** Opening Supplied material block **

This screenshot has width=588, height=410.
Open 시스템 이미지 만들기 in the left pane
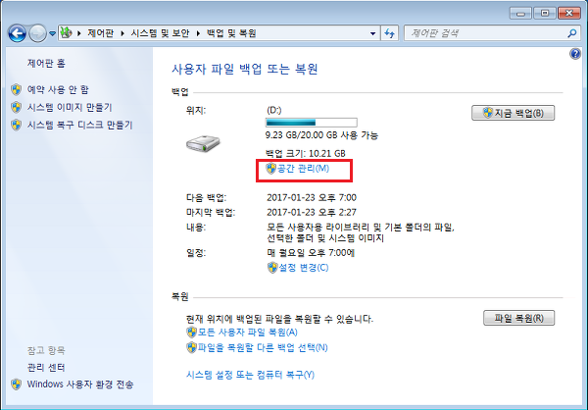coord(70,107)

** Closing Supplied material block **
** Opening Supplied material block **

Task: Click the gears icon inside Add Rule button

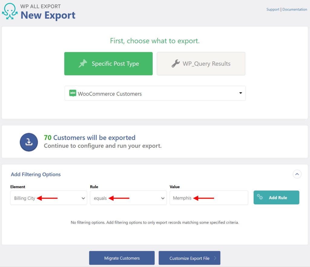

** Closing Supplied material block **
** Opening Supplied material block **

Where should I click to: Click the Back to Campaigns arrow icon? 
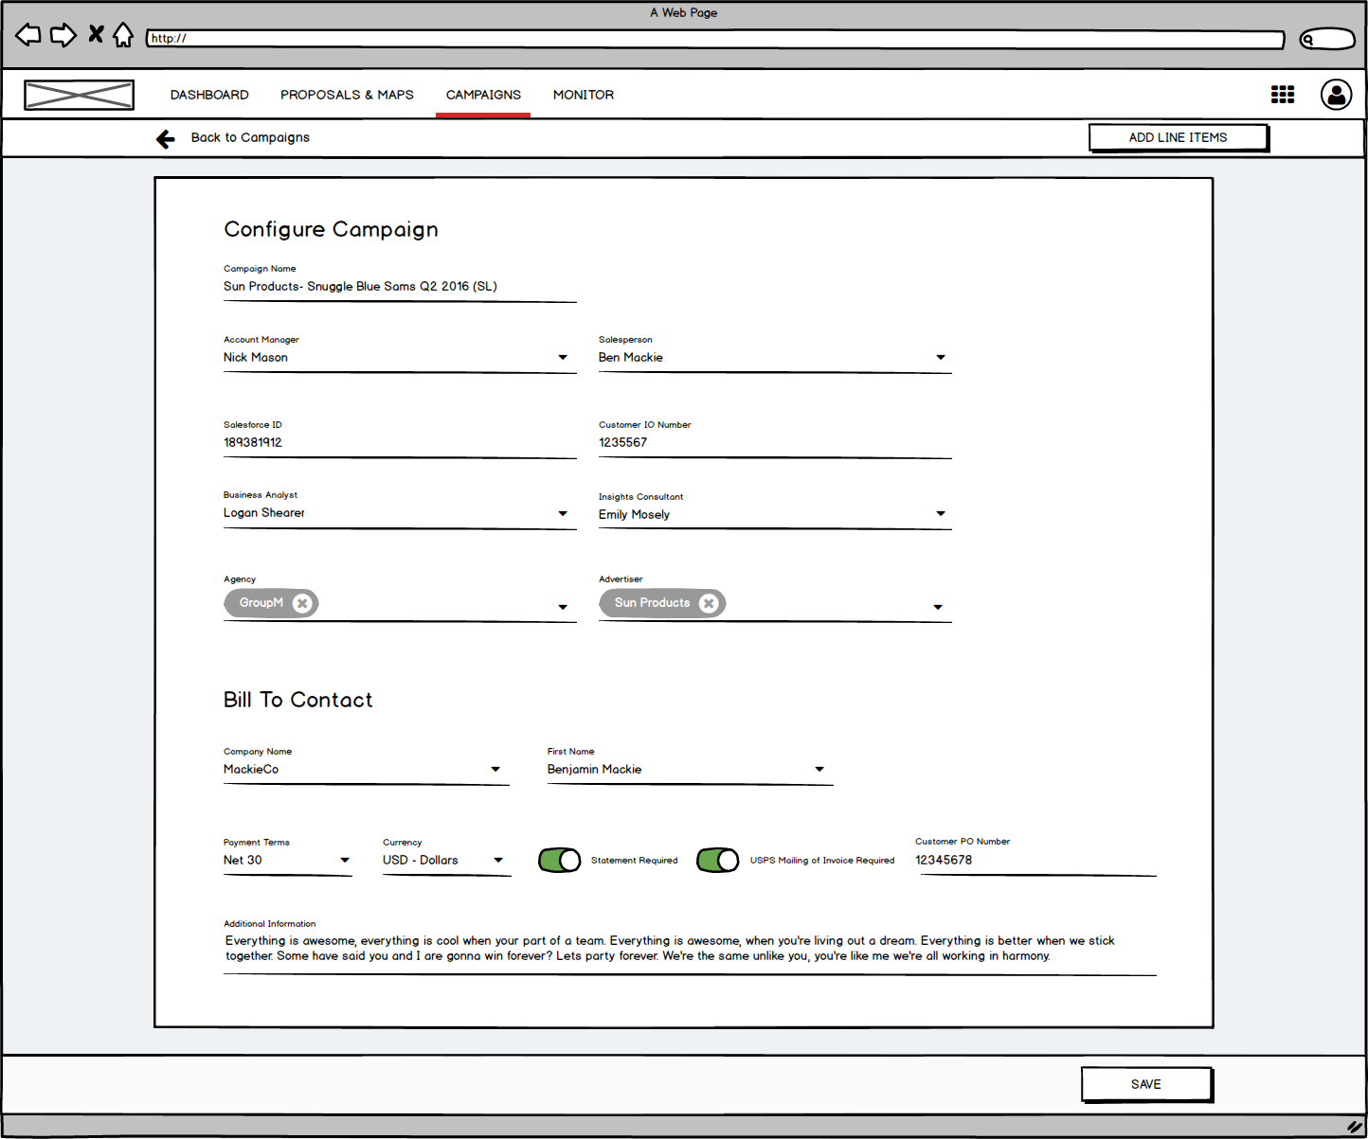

** Closing Supplied material block **

Exercise requirements> Find the string "Click" in the entries above. Copy each line where it occurs.

Result>
Task: Click the gears icon inside Add Rule button
Where should I click to: Click the Back to Campaigns arrow icon? 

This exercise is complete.